- [Required tasks]
[1] In the Abilene Reporter-News passage that follows, rewrite the paragraph beginning "Even in retirement, some of us toil in journalism" as a bulleted list that keeps its main facts.
[2] Answer these questions using the Abilene Reporter-News passage below, with each answer on its own line and marked to match.
(a) Which river did the writer traverse during the canoe trip covered in newspaper dispatches?
(b) At which college do Warren and Josie Weber tutor budding journalists?
(c) What did the windows of the corridor behind the newsroom showcase?
[3] Reproduce the part of the Abilene Reporter-News passage between "I was awestruck" and "warts and all.", inclusive.

- [Exercise passage]
──────────────────────────────

I was awestruck at so many of my colleagues, including ARN photographers David Kent, Gerald Ewing, John Best and Don Blakley, who in the darkroom and on the scene taught me so much about picture composition and urgent, up-close-and-personal photography, the sort that constitutes craft but very often rivals art. Such is daily journalism, warts and all.

Even in retirement, some of us toil in journalism. At the bidding of pal and former boss Steve Boggs, I continue to write rigorously researched opinion columns and editorials (some actually invested with shoe leather and moxie) and edit the occasional columns of community colleagues on the Waco Tribune-Herald Board of Contributors as well as other columnists. (I thought ARN editors, in challenging years when shrinking corporate budgets threatened to strangle newsroom capabilities, were shrewdly resourceful in tapping experienced ARN exes for specific assignments and part-time duties including seasoned, all-knowing veterans Larry Zelisko, Scott Kirk and Jerry Reed.) Warren and Josie Weber, standout veterans in the newspaper profession, tutor budding journalists at Pima Community College in Tucson. Many former colleagues, while retired or now engaged in other honorable professions, so far as I know continue to champion this honorable and increasingly misunderstood profession, even as family members and friends and neighbors sometimes echo rhetoric of our being "the enemy of the people,” often voiced from perspectives of willful ignorance hard to imagine being so prevalent just a few decades ago. Other colleagues including Dick Tarpley, Bob Bruce, Katharyn Duff, Gerald Ewing, Don Blakley and Gary Morton are no longer around to hear such blasphemy.

To newspaper supporter and retired nonprofit leader Doug Worthington’s fun questions to Roy and others in Roy's Facebook reposting of my earlier thoughts on the razing of the ARN building, the array of collectible beer bottles in my newsroom office of some 15 years could survive only so many moves later on and have now joined their more common cousins in the landfill. And Roy was right. I didn’t drink from most of them but collected them from well-traveled colleagues (such as Roy from his military travels). And my newspaper dispatches from a riotous river canoe trip came as I traversed the Texas Colorado, not the Brazos. Some “amateur writer” of dubious repute wrote of a canoe trip down the Brazos — and, yes, his reflections gained some repute. (OK, I'm joking — John Graves' "Goodbye to a River" remains an absolutely stellar piece of writing, required reading for anyone interested in Texas literature.)

As for another question that arose among ARN exes about favorite parts of the building now razed and gone, I claim rich memories from just about every nook and cranny of the second-floor newsroom, though perhaps most especially the long, darkly lit, carpeted corridor behind the newsroom whose windows showcased, in all its magnificence, the mighty ARN printing press — like the work of so many of us once at the Abilene Reporter-News and other newsrooms across America, now consigned to history.

──────────────────────────────

- [Available data]
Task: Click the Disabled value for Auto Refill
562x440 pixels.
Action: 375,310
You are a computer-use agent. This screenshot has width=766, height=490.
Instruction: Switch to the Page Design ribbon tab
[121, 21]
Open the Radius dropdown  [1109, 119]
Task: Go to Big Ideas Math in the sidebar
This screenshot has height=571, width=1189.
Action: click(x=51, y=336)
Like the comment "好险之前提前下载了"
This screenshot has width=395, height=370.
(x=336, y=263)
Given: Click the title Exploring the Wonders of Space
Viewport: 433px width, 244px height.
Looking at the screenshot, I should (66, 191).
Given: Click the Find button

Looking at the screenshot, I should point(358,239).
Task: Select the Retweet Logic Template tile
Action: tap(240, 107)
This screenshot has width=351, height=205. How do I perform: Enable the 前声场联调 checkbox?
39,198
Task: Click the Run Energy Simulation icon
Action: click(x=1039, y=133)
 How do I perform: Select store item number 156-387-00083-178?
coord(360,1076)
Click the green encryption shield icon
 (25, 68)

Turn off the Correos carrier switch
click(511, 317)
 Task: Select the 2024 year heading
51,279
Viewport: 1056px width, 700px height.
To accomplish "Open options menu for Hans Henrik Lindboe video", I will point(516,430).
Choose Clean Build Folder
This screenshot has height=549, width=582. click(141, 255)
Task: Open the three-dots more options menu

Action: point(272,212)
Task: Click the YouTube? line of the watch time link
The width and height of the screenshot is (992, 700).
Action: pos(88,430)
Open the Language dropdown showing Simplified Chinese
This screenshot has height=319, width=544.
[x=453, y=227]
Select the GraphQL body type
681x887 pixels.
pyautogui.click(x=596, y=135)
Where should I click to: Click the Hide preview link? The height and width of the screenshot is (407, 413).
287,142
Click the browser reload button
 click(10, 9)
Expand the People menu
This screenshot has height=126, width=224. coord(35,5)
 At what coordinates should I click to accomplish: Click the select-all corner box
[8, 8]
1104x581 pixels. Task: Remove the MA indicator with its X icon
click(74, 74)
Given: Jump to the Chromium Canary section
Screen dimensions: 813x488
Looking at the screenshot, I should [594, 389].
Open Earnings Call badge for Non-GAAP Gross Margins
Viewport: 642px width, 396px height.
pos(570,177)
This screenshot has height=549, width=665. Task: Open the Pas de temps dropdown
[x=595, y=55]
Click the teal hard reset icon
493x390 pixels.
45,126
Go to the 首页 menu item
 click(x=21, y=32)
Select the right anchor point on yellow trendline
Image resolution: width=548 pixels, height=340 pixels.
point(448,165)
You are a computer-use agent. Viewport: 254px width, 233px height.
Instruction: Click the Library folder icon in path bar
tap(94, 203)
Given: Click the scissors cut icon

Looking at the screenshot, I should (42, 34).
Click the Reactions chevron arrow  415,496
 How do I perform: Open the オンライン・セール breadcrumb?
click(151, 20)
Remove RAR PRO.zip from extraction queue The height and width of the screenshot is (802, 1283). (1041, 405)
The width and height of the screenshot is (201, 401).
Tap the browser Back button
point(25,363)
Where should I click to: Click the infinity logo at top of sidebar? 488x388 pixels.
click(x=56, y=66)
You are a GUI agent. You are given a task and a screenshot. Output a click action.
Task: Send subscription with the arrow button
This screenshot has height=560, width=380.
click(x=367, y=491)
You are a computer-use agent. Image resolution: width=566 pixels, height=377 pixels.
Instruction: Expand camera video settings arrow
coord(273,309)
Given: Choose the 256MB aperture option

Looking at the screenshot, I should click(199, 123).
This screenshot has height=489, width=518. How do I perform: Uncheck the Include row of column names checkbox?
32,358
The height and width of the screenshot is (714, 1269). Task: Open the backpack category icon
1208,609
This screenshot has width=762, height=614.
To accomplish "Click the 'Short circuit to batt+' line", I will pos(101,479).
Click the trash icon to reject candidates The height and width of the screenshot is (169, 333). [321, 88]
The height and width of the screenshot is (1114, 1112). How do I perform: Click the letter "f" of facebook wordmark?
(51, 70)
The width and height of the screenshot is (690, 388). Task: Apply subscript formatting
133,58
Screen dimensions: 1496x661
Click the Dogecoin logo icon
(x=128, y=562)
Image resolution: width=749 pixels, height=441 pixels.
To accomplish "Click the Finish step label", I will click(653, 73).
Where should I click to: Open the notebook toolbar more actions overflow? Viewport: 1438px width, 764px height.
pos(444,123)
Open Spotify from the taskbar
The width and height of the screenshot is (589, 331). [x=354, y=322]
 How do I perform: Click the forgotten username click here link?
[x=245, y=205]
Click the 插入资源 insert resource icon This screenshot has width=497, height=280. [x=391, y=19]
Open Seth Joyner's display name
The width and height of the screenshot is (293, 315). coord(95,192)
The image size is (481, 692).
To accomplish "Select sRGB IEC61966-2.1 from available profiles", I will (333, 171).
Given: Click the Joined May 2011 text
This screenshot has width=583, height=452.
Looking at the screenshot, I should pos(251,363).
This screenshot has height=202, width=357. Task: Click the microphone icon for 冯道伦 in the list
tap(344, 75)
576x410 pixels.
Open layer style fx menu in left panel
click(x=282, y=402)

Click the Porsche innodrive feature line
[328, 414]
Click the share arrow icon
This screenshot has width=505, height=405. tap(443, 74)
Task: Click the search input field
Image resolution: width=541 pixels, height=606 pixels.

──────────────────────────────

- [Expected results]
[1]
- Some retired journalists still work in the field.
- At the request of friend and former boss Steve Boggs, the writer continues to write researched opinion columns and editorials. The writer also edits occasional columns by community members of the Waco Tribune-Herald Board of Contributors and by other columnists.
- When shrinking corporate budgets strained the newsroom, ARN editors hired experienced former staff for specific assignments and part-time duties. These included Larry Zelisko, Scott Kirk and Jerry Reed.
- Warren and Josie Weber, veterans of the newspaper profession, teach aspiring journalists at Pima Community College in Tucson.
- Many former colleagues still champion the profession. Meanwhile, family, friends and neighbors sometimes repeat the claim that journalists are "the enemy of the people."
- Dick Tarpley, Bob Bruce, Katharyn Duff, Gerald Ewing, Don Blakley and Gary Morton are no longer around to hear such talk.

[2]
(a) The Texas Colorado.
(b) Pima Community College in Tucson.
(c) The ARN printing press.

[3]
I was awestruck at so many of my colleagues, including ARN photographers David Kent, Gerald Ewing, John Best and Don Blakley, who in the darkroom and on the scene taught me so much about picture composition and urgent, up-close-and-personal photography, the sort that constitutes craft but very often rivals art. Such is daily journalism, warts and all.